Bagot, accusing and incriminating Aumerle (4.1.8-19) #KingedUnKinged

BAGOT            My lord Aumerle, I know your daring tongue

Scorns to unsay what once it hath delivered;

In that dead time when Gloucester’s death was plotted

I heard you say ‘Is not my arm of length

That reacheth from the restful English court

As far as Calais, to mine uncle’s head?’

Amongst much other talk, that very time

I heard you say that you had rather refuse

The offer of an hundred thousand crowns

Than Bolingbroke’s return to England,

Adding withal how blest this land would be

In this your cousin’s death.              (4.1.8-19)

 

This is Bagot’s only speech in the scene (and his last in the play), his big (and perhaps only) chance; he’s got to get everything out. He begins with a sort-of compliment to Aumerle: I know your daring tongue scorns to unsay what once it hath delivered. You’re brave—or reckless—in your speech and conduct; you wouldn’t ever unsay, deny that you’d said something, because that would be dishonourable. In that dead time, dead because it was fatal, but also, perhaps, because it was dark and obscure, as well as past, when Gloucester’s death was plotted, I heard you say… A reminder that Bagot and Aumerle have both been part of Richard’s inner circle; that this is Bagot incriminating if not a friend, then at least a close associate. I was there, he says, heard it with my own ears, when you said—sarcastically, playfully?—is not my arm long enough, of length, to reach from where we are now, in the restful, peaceful English court, across the channel to Calais, as far as my uncle’s head? And at the same time, amongst much other talk—general chatter and gossip and bragging, or Aumerle in particular shooting his mouth off? it’s left nicely indeterminate—I heard you say (I heard you say, again, I was there, I heard you) that you’d rather turn down the offer of a hundred thousand crowns than see Bolingbroke return to England. And then you added, for good measure, how blest this land would be in this your cousin’s death. You hate your cousin Bolingbroke (him, standing right there), don’t you? You want him dead. And you were complicit in your uncle Gloucester’s death.
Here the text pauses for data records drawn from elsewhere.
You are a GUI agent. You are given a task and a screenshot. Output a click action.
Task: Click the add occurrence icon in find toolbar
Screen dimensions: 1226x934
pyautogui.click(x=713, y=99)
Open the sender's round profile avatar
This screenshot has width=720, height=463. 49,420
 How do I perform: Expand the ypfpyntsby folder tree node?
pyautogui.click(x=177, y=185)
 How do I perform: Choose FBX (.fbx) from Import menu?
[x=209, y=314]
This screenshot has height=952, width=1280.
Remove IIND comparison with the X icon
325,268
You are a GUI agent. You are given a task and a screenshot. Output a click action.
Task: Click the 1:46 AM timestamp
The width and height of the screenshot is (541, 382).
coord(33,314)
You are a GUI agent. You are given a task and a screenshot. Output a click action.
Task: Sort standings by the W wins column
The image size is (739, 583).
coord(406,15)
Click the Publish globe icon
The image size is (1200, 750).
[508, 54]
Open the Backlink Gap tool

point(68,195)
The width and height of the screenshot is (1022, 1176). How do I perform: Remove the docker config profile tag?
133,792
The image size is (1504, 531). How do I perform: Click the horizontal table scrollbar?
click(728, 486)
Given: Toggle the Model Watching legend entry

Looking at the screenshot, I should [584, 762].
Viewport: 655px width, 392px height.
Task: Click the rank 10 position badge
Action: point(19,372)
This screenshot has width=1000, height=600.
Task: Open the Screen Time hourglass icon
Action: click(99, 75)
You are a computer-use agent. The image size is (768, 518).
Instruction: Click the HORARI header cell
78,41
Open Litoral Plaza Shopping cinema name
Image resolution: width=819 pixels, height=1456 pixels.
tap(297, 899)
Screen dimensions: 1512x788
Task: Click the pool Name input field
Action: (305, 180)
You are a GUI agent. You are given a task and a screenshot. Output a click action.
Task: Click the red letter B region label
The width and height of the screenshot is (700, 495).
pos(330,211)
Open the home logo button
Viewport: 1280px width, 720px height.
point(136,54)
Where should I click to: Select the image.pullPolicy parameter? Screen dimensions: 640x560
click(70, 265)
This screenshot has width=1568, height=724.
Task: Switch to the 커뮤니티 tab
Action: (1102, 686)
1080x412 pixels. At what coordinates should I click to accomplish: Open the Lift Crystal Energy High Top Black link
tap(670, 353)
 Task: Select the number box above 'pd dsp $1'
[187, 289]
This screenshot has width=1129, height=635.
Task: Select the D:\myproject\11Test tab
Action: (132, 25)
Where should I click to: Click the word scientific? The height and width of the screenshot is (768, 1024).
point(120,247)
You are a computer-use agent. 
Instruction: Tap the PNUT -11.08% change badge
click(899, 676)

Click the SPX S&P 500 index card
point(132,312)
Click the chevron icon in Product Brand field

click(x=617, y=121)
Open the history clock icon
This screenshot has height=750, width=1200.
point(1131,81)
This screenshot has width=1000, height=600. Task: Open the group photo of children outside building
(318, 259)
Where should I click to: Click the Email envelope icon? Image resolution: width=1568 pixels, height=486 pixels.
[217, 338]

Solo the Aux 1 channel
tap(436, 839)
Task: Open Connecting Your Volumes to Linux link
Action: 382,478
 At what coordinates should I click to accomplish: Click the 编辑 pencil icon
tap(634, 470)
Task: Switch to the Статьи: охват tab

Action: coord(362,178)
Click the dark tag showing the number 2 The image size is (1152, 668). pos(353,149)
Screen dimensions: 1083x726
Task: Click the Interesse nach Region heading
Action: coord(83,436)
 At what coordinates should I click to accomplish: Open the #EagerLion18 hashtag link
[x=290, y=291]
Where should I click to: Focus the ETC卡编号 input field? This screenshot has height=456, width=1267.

Bagot is quite clever, as well as desperate (he must be clever, or at least lucky; he’s still alive). Aumerle does talk too much, and sometimes unwisely. What Bagot says is credible (I heard you say; this isn’t just hearsay, as such), and he points it, first, by acknowledging that Aumerle is a man of his word and, second, by emphasising the family relationships. Aumerle has form; if he’d plot the killing of his uncle, of course he wouldn’t have any scruples about hating his cousin and wishing him dead.